§ Excerpt to read
◆ ◆ ◆ ◆ ◆

Getting it Wrong

Anyone who has written for any length of time has a few of these. Stories with a notion and characters you like, with decent plot, decent or better execution (in your humble opinion), also with one teensy problem—no traction. In other words…

…They don’t sell.

It happens. Sometimes you don’t get anywhere because the market for that particular “type” of story didn’t exist at the time. Maybe the market existed when you wrote them but didn’t by the time you were ready to send them out. It happens. Markets are born and die all the time. Editorial tastes can be mercurial. And, as I’ve mentioned before, with patience and perseverance, you can wait it out. I think ten years is my current record on that.

Sometimes, though, the problem isn’t them. It’s you.

These days, of course, you can just forget patience and put the story out yourself by various means: ebook, Patreon reward, whatever. It’s nice to have options. I was thinking of that the other day when I revisited an old story I’d written in the same universe as All the Gates of Hell, one of my favorite books. I think I had some notion of turning the premise into a story series, but it didn’t happen, mostly because this piece failed on the launch pad. I still liked the idea and was considering doing a Kindle short read or something of the sort. So I revisited the story…

…and now I know why it didn’t sell.

◆ ◆ ◆ ◆ ◆

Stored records
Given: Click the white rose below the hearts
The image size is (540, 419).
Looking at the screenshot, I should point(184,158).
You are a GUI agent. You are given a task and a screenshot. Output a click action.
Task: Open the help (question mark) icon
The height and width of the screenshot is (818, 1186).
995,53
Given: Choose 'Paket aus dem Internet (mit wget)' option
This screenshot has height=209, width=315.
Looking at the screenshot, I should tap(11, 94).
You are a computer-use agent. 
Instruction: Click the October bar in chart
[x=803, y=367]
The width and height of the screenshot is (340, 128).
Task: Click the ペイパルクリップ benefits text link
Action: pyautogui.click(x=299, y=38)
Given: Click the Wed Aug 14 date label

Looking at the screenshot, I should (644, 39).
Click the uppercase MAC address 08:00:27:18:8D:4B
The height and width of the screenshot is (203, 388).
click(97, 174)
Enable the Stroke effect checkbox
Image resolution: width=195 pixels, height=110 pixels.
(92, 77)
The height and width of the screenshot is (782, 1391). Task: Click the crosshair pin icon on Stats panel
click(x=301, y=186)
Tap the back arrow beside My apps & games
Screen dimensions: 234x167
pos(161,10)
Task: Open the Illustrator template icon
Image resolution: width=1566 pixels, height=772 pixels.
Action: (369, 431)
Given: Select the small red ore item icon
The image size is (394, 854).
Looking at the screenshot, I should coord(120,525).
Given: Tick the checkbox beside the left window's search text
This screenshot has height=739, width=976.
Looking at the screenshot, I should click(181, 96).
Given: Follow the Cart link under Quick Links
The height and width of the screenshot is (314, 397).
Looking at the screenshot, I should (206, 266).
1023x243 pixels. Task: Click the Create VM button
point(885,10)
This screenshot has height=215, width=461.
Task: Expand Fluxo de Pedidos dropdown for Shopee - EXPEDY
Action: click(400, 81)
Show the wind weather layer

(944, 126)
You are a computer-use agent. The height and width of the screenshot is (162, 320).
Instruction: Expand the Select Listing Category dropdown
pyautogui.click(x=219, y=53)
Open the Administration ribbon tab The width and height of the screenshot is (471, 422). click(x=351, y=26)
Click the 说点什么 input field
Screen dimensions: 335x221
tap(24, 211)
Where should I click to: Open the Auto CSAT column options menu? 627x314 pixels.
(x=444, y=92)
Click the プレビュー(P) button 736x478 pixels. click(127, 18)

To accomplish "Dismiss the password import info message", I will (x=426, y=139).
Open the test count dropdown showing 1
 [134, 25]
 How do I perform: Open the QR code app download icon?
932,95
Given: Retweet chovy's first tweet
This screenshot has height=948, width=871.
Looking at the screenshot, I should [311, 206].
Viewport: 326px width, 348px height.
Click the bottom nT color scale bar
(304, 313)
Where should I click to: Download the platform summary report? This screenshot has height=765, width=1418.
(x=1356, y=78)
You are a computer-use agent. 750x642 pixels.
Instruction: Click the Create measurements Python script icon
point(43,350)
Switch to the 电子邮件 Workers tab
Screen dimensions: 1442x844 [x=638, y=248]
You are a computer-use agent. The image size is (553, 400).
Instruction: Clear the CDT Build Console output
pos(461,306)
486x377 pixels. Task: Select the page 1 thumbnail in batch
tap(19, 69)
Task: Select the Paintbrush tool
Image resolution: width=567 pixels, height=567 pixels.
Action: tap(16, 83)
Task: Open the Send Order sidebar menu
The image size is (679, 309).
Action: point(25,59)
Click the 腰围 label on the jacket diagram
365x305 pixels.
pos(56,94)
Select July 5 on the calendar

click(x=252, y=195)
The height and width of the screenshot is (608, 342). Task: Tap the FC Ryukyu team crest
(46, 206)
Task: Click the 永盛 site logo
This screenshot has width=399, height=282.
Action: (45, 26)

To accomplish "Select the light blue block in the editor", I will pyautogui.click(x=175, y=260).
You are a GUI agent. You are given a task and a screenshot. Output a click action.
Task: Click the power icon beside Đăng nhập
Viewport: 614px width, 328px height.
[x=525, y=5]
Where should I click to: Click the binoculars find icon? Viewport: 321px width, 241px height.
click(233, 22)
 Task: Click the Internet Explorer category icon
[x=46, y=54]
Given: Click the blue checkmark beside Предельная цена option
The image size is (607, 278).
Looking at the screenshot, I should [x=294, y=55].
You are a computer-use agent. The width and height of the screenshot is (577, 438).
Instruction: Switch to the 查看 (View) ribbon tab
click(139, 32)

◆ ◆ ◆ ◆ ◆

§ Try it
Answer these questions from the "Getting it Wrong" text:
1. How long is the writer's current record for waiting out the market?
2. Which book is set in the same universe as the old story the writer revisited?
3. In what form was the writer considering putting that story out?

§ Exercise solution
1. Ten years.
2. All the Gates of Hell.
3. As a Kindle short read.